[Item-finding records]
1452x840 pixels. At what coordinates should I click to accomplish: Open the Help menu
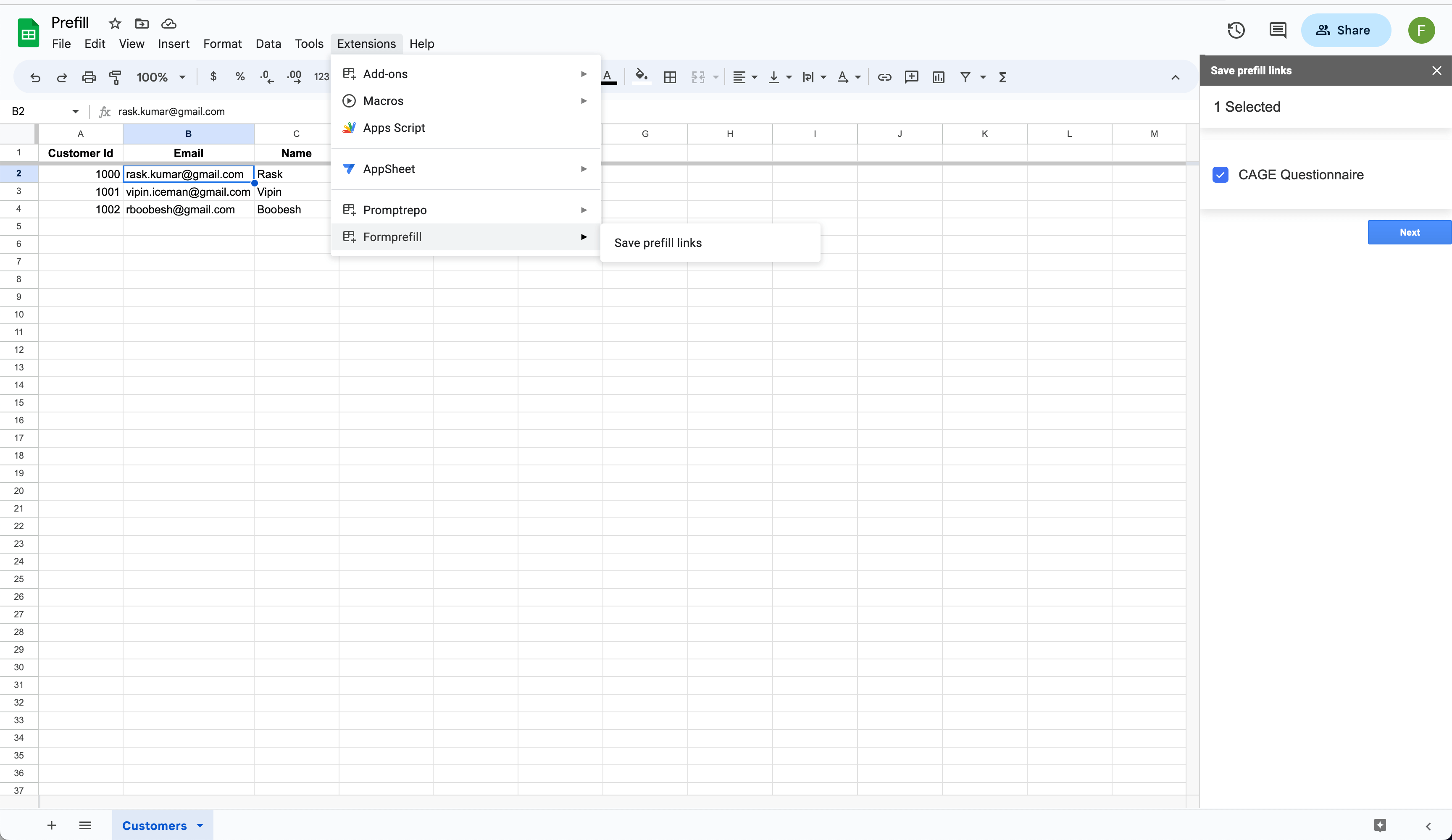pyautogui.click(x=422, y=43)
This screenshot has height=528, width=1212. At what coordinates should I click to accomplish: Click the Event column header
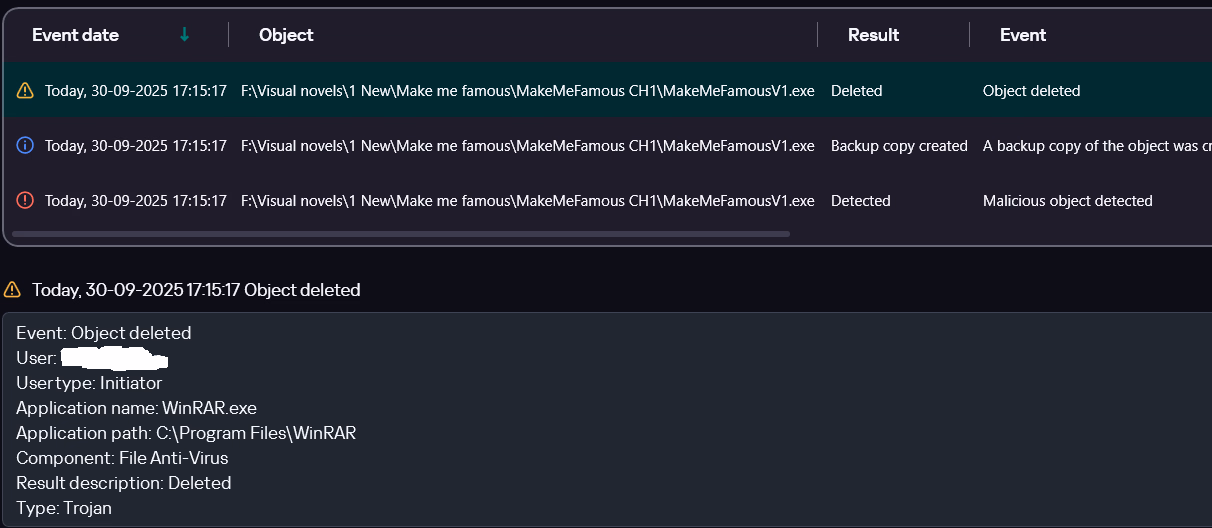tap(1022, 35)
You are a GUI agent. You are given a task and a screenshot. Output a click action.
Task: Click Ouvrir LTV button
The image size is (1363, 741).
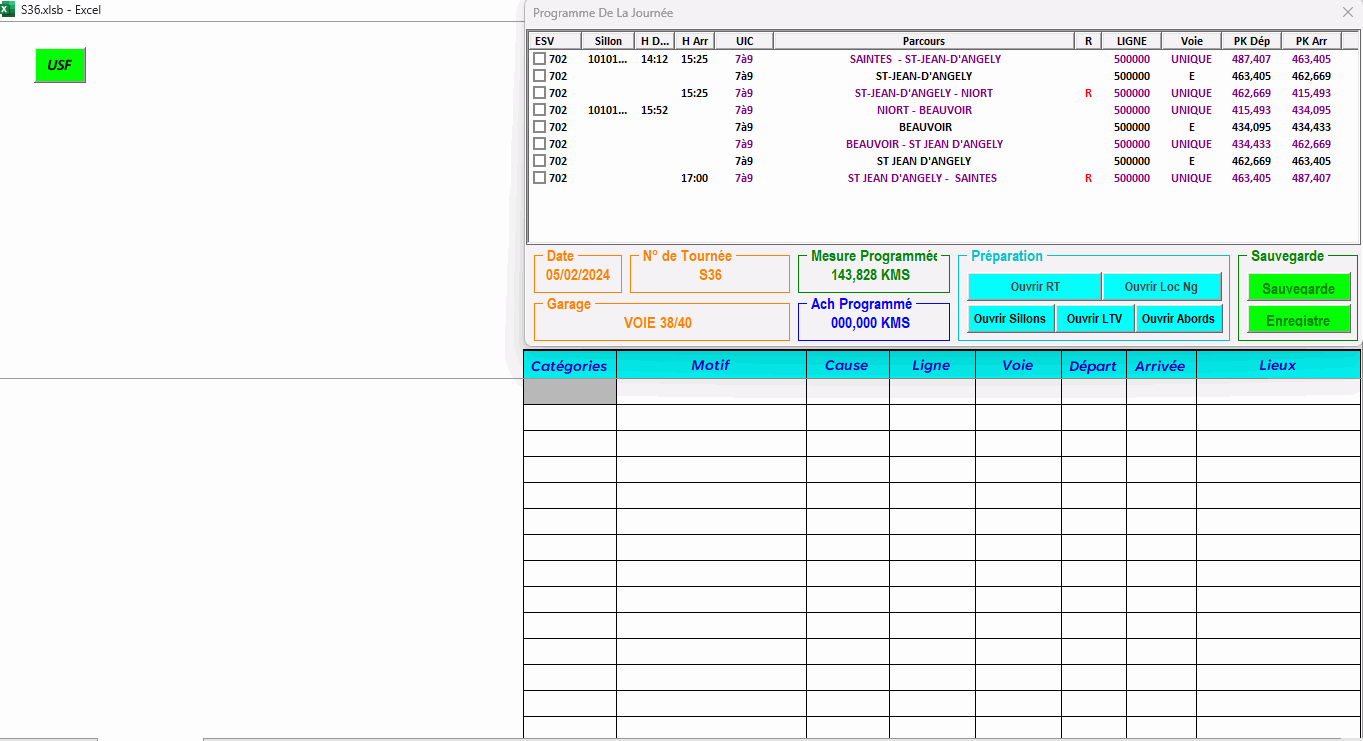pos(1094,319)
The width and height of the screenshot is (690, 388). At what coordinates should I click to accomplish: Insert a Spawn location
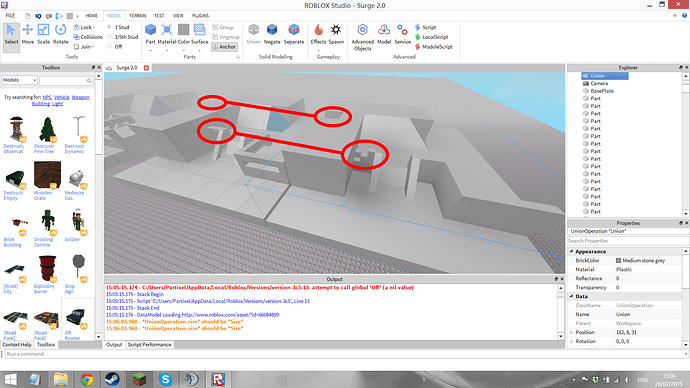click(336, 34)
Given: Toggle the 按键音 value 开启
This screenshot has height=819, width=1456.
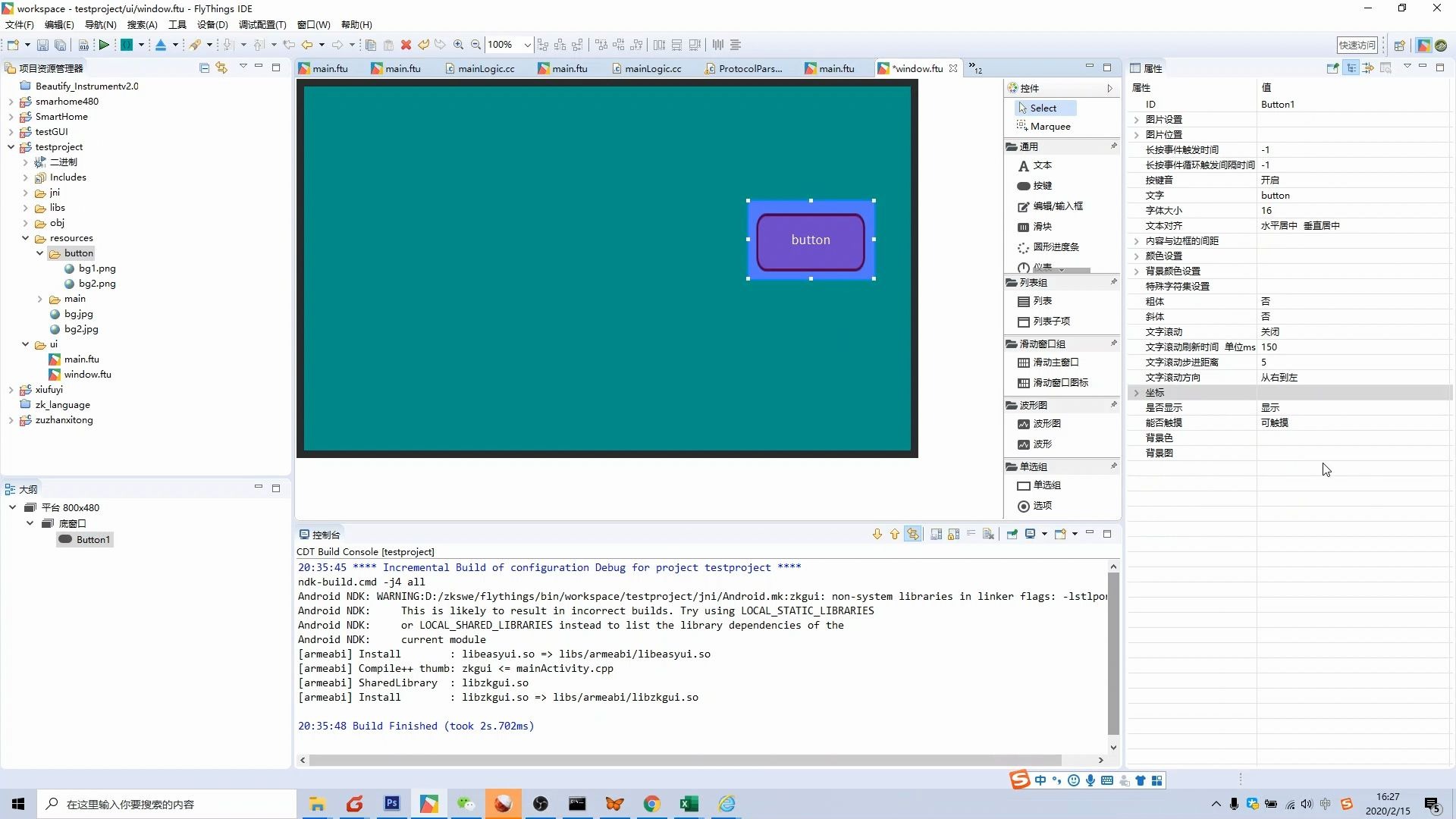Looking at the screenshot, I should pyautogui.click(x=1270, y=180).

## [GIVEN INSTRUCTION]
Render every line of the data above as a Markdown table with the columns Row and Line, numbering the rows and skipping blank lines. Omit the pictures.

## [TASK ANSWER]
| Row | Line |
|---|---|
| 1 | 1452x840 pixels. At what coordinates should I click to accomplish: Open the Help menu |
| 2 | pyautogui.click(x=422, y=43) |
| 3 | This screenshot has height=528, width=1212. At what coordinates should I click to accomplish: Click the Event column header |
| 4 | tap(1022, 35) |
| 5 | You are a GUI agent. You are given a task and a screenshot. Output a click action. |
| 6 | Task: Click Ouvrir LTV button |
| 7 | The image size is (1363, 741). |
| 8 | pos(1094,319) |
| 9 | The width and height of the screenshot is (690, 388). At what coordinates should I click to accomplish: Insert a Spawn location |
| 10 | click(336, 34) |
| 11 | Given: Toggle the 按键音 value 开启 |
| 12 | This screenshot has height=819, width=1456. |
| 13 | Looking at the screenshot, I should pyautogui.click(x=1270, y=180). |